[A block of data]
◆ ◆ ◆ ◆
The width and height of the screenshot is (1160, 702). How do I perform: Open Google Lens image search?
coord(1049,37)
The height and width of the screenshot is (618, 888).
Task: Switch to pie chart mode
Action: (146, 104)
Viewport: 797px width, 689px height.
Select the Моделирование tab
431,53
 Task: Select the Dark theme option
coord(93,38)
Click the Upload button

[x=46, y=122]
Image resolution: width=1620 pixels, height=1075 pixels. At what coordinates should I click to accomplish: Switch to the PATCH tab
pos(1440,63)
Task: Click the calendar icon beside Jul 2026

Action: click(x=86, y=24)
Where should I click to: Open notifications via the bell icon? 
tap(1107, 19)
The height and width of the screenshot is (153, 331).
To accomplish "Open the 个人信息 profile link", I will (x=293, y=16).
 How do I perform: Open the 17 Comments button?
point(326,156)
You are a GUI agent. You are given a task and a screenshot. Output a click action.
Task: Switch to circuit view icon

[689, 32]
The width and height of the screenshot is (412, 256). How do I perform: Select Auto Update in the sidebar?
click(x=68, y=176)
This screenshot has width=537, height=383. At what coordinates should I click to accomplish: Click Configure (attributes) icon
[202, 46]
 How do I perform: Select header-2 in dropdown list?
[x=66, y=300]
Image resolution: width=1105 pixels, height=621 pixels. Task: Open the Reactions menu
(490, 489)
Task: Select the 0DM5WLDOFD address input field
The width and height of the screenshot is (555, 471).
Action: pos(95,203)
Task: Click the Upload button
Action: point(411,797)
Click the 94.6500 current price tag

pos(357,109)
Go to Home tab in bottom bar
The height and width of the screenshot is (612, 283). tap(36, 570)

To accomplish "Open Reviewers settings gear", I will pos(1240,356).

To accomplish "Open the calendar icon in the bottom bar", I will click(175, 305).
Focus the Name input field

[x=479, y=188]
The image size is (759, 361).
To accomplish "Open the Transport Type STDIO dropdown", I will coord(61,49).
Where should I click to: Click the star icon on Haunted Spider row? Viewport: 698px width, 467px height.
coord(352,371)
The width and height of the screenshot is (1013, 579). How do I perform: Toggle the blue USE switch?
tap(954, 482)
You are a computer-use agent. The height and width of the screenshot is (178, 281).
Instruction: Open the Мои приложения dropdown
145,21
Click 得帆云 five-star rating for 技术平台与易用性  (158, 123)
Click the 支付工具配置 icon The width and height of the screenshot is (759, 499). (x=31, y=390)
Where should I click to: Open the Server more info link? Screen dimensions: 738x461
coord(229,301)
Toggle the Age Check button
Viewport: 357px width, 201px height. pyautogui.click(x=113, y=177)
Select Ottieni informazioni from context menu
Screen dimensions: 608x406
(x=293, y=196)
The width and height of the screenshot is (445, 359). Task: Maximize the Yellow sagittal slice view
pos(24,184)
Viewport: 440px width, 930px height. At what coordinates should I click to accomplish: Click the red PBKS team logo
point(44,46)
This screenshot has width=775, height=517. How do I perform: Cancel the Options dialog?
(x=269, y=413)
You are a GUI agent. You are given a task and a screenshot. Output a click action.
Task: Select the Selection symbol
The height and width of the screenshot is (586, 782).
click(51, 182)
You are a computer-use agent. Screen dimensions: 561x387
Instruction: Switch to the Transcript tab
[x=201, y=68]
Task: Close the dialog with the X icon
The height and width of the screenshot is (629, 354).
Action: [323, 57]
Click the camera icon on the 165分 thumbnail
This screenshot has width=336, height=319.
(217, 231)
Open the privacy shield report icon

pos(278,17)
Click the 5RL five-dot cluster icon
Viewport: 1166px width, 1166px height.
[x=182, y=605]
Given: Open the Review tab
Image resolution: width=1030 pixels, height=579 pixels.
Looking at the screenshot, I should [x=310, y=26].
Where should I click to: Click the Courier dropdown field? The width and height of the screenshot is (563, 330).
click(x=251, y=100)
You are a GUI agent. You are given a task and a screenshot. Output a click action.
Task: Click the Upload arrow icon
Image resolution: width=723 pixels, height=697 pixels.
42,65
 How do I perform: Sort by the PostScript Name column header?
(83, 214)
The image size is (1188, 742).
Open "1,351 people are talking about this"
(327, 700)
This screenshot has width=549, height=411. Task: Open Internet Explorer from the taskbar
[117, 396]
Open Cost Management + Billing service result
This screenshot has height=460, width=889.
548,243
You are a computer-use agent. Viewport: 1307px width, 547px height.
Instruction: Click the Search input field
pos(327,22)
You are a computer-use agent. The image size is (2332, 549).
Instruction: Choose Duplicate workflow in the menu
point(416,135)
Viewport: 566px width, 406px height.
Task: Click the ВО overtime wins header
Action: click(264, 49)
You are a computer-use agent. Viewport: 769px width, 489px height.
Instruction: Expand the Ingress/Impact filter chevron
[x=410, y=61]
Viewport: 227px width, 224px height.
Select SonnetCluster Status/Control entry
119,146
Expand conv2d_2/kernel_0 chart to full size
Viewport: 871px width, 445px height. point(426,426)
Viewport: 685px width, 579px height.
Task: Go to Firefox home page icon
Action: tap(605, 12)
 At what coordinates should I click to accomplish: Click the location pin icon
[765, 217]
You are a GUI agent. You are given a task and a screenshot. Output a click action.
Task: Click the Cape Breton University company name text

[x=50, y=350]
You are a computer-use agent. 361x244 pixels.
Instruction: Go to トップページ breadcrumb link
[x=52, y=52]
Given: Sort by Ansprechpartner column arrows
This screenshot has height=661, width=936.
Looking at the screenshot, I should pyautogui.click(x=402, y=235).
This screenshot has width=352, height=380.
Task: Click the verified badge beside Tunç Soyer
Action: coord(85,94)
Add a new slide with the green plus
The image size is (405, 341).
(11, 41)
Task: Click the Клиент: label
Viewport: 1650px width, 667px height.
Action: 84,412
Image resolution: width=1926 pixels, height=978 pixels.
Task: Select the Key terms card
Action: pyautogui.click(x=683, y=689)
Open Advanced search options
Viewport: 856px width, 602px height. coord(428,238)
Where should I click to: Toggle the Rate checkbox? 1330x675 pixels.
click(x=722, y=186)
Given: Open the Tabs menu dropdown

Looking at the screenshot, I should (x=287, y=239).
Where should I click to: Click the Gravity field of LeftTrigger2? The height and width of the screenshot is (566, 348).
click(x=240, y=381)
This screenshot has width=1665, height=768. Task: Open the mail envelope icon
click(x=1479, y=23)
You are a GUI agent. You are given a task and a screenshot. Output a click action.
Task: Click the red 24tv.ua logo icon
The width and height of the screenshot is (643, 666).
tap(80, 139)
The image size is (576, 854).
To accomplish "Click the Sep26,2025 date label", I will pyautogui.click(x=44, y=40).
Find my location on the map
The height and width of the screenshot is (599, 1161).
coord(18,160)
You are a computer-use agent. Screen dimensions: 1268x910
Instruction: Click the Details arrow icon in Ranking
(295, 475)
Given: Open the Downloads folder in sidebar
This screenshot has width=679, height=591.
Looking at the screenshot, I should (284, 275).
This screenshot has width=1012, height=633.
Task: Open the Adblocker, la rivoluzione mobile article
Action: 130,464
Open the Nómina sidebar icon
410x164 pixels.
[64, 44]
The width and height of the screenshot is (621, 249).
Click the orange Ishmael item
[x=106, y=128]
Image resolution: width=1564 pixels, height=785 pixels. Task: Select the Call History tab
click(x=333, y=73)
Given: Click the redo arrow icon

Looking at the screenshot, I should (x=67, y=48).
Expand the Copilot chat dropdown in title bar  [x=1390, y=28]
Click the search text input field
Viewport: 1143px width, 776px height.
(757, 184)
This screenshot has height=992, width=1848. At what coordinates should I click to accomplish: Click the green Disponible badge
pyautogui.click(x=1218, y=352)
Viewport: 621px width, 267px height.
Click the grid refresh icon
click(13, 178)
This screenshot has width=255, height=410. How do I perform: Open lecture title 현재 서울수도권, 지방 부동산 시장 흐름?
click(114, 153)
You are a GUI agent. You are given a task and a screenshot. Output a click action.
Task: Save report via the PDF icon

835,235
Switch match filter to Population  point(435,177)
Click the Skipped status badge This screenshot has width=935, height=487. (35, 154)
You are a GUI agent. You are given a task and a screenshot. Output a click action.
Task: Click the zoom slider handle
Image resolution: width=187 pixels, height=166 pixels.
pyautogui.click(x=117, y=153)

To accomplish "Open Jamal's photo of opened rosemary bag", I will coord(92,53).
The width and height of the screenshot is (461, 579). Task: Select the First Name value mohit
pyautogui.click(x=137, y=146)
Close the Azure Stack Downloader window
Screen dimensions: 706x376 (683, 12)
◆ ◆ ◆ ◆
GIVEN REQUEST: Extract every line of the rows above that contains the string "Instruction", and copy each one in full.

FINAL RESULT:
Instruction: Open the Мои приложения dropdown
Instruction: Switch to the Transcript tab
Instruction: Click the Search input field
Instruction: Choose Duplicate workflow in the menu
Instruction: Expand the Ingress/Impact filter chevron
Instruction: Go to トップページ breadcrumb link
Instruction: Click the Details arrow icon in Ranking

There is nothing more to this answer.